You and I both have the ‘opportunity’ to be a starting guard for the Los Angeles Laker. There is no law, or rule, or ‘systemic’ barrier which prevents us from chasing that particular position. But there is, however, the massive obstacle presented by our lack of skill, lack of size, lack of talent, & lack of drive. LeBron, on the other hand, carries none of those burdens. Is that fair? Is that right? Is the BBall ‘playing field’ level?
If we say that you have to be, academically, among the very best to be admitted to Med School… If we say you have to be even better to graduate with an MD…. And if we further say you have to be among the very best of the best to be qualified as a Cardiologist or Brain Surgeon…. Is that right?
Certainly we can say, looking simplistically at White/Black that far more of our doctors are one than the other… but is that evidence of an unlevel field?

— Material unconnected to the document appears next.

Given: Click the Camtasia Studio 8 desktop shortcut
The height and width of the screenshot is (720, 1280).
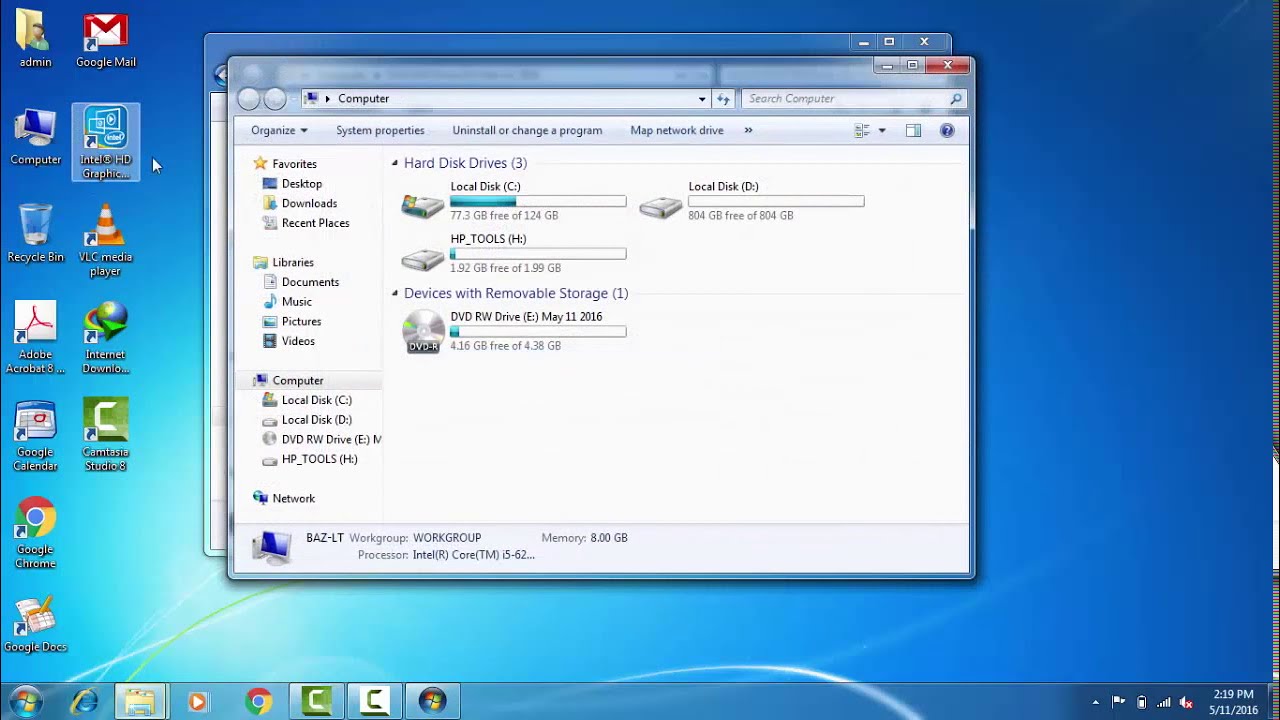Looking at the screenshot, I should (x=105, y=435).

Or rather is it evidence of an unequal performance across an extraordinarily level field on which the requirements of each hurdle are clearly & definitively stated?
In the end we can only say, ‘Disparities continue, thank God!’ We all work our butts off to build those very disparities that lift our life and our family’s life above and beyond what it otherwise would be. Would any of us have it any other way?

James
James
1 year ago

womp womp

Last edited 1 year ago by James
Sisyphus Jones
Sisyphus Jones
1 year ago

The idea that American race relations are bad and getting worse has been fuelled in many cases by legitimate tragedies: the killing of 18-year-old Michael Brown by police in Ferguson, Missouri, in 2014

Um. What? What did the Grand Jury conclude?

Sam McGowan
Sam McGowan
1 year ago

My money is on the godmother. She wanted to draw attention to her goddaughter. She succeeded.